Recreo
Álvaro Torres Macho | Juan Cuadrado

Filomena Martín pensaba que no había tenido suerte en la vida. Directora de un colegio, ya cincuenta y sin amor. Que Valeria Fiz, alumna del centro que intentaba dirigir, hubiera decidido suicidarse en las instalaciones del mismo saltando desde la azotea del edificio B, una prueba más.

La misma tarde del suceso, reunió al claustro de profesores para componer una postura oficial. En la reunión, Sonia Cruz, tutora de Valeria, comentó que alguna vez, al verla constantemente triste, había hablado a solas con ella. A regañadientes, había admitido ser víctima de burlas diarias por parte de algunos compañeros.
– No le di importancia. Cosas de niños.
– Pero, Sonia, ¿cosas de niños? ¿Te das cuenta de en la que nos has metido?
En silencio, Sonia no pudo contener las lágrimas.
– Vamos a ver. ¿Sabemos quiénes podrían ser esos “compañeros”?
– …
– En fin. Mientras las investigaciones aclaran los hechos, creo que lo conveniente es mantener una posición neutra, remitirnos a un futuro en que las investigaciones aclararán los hechos. Creo que he hablado con claridad. Por ahora, eso es todo.

Una vez sola, contra toda norma, encendió un cigarrillo y telefoneó a Sonia, pues le había parecido intuir que algo callaba.
– Sonia. Sé que ocultas algo. No te pido más que un nombre, solamente un nombre.
– …
– Por última vez. Si no, te lo ordenaré como tu jefa que soy.
– Nicolás Ortega -dijo Sonia, y colgó.
Ortega. Aquel pelirrojo. Sí. Lo conocía. Le había dado clase hacía un par de años. Un gamberro sin luces, sin más. Sin la sutileza suficiente para llevar a alguien hasta el límite.

Al día siguiente se apostó en la ventana de su despacho. Prismáticos. Vista panorámica del patio a la hora del recreo.
Localizó a Ortega. Formaba parte de un corrillo, cuatro chavales en total; era evidente que tres atendían a uno que gesticulaba con ademanes autoritarios. Guillermo Casado de los Vados. Ese sí. Inteligente; último de una saga; futura élite.

Lo mandó llamar a su despacho, ¡a Dirección!
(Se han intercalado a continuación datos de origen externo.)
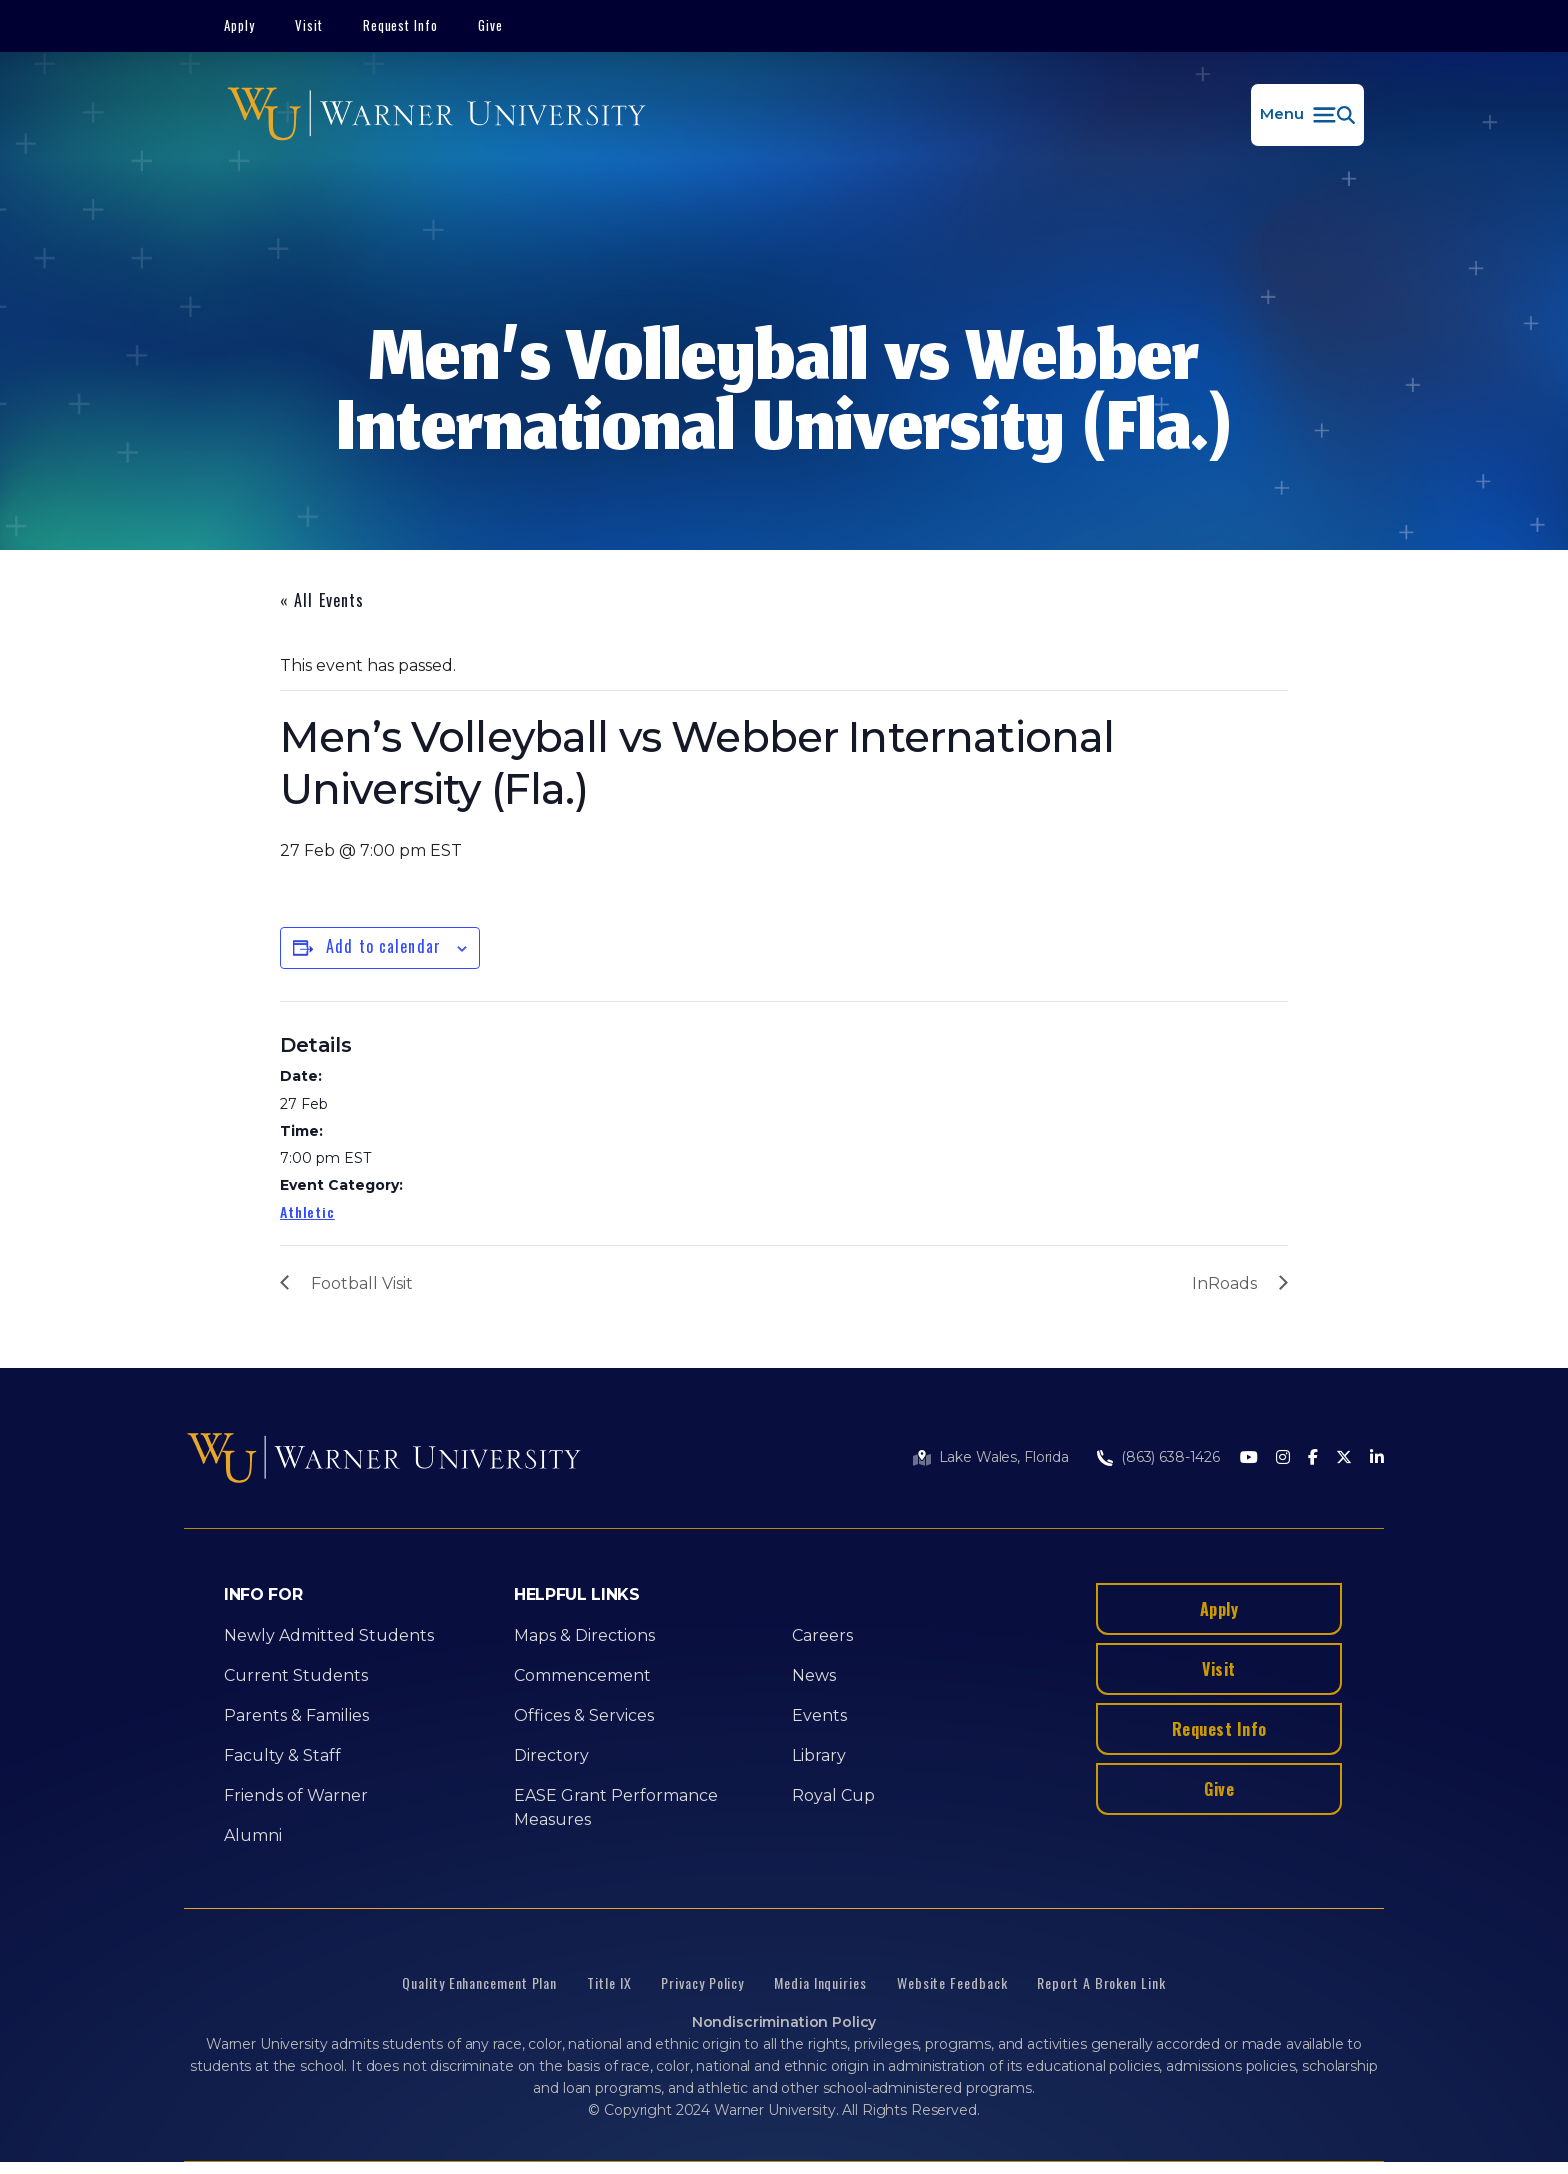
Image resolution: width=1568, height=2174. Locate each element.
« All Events (322, 600)
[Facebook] (1313, 1458)
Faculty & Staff (282, 1755)
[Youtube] (1249, 1458)
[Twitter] (1344, 1458)
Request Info (401, 25)
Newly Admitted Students (329, 1635)
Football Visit (362, 1283)
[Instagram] (1283, 1458)
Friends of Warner (296, 1795)
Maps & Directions (584, 1635)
Buscó su autoridad y creyó sentirla. Respiró hondo.
Tres golpes, muy fuertes para los nudillos de un niño.
– Adelante, Casado. Siéntate, por favor. Sin rodeos. Tengo fundadas sospechas de que tú y tus amigos llevabais tiempo haciendo la vida imposible a Valeria Fiz. No quiero decir que la hayáis empujado al suicidio, sois niños, no sabéis lo que hacéis o decís ni las consecuencias que…
– Mira, Filomena -interrumpió Casado-. No sé de qué me hablas. No fue al suicidio precisamente adonde la empujé. Como bien dices, soy un niño, tengo una familia que me adora y, además, soy rutinaria y sencillamente malo, y esto no va a cambiar. Si me permites un consejo, lo más conveniente es que intentes seguir adelante con tu vida.

Cuando se quedó a solas, encendió su segundo cigarrillo en diez años, giró el sillón y, mirando al patio, comenzó a elaborar los esquemas mentales que la permitirían vivir de entonces en adelante.